[WHAT IS BEING ASKED] Lines from the one containing "Click 立即购买 for Nestle formula" through the last line of the records below need to be repeated exactly; nothing else, and no pictures.

[DATA RECORDS]
%%

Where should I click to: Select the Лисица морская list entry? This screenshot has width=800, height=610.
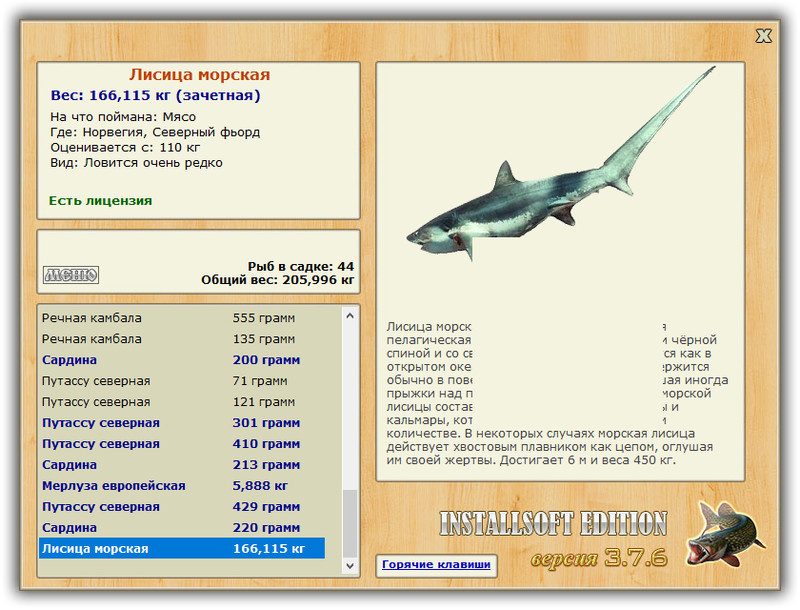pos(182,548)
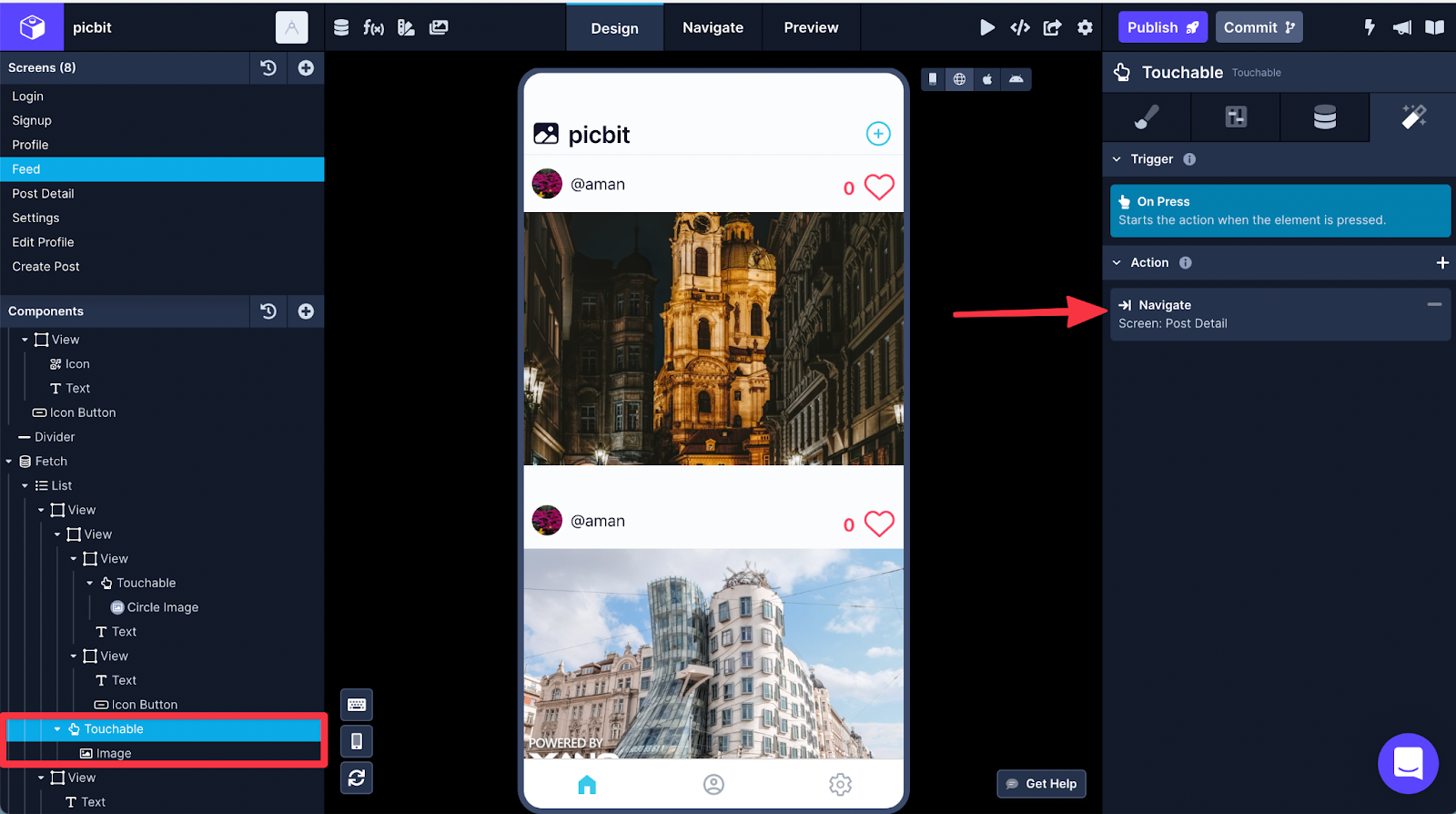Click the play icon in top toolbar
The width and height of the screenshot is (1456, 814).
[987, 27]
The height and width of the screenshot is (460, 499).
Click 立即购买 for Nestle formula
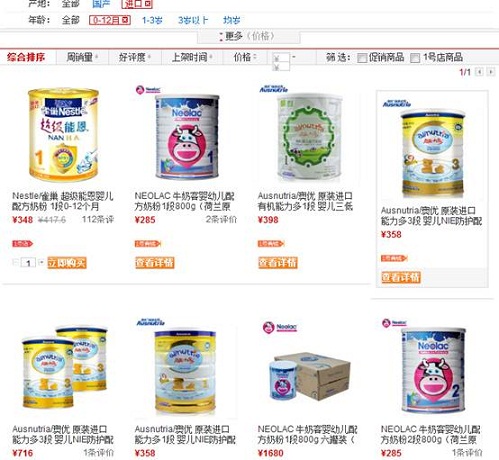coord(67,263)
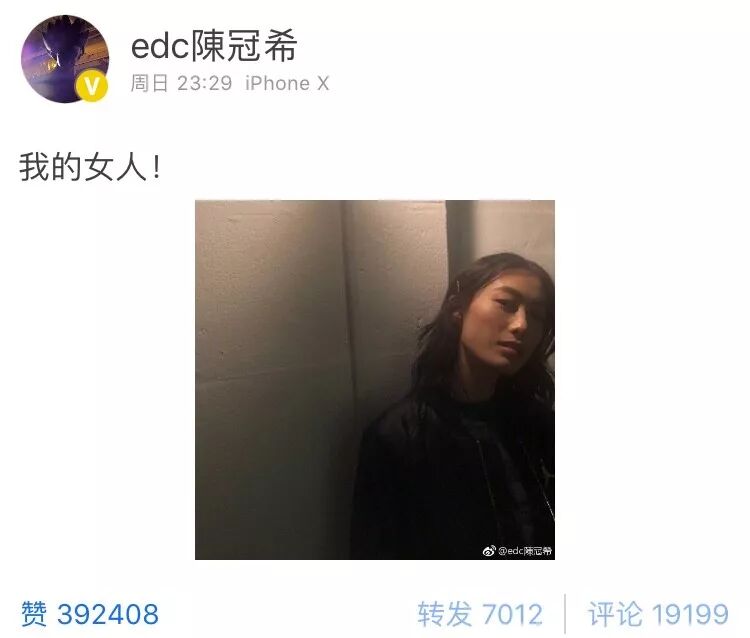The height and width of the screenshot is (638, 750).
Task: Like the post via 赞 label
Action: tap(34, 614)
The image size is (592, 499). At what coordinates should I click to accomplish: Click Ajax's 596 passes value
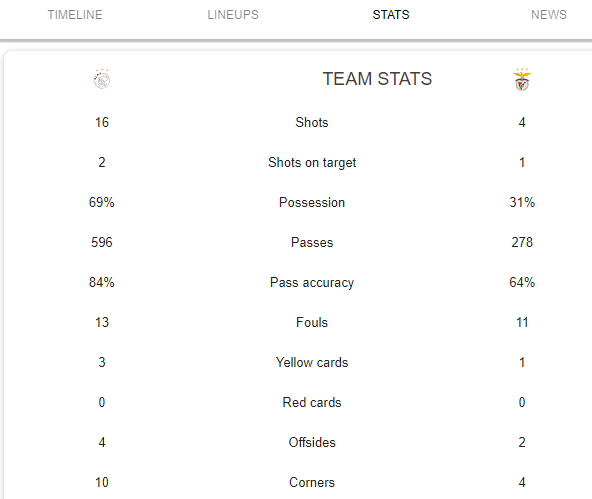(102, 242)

%%

[YOUR RESPONSE]
Click 立即购买 for Nestle formula
coord(67,263)
The height and width of the screenshot is (638, 750).
Task: Like the post via 赞 label
Action: tap(34, 614)
The image size is (592, 499). At what coordinates should I click to accomplish: Click Ajax's 596 passes value
(102, 242)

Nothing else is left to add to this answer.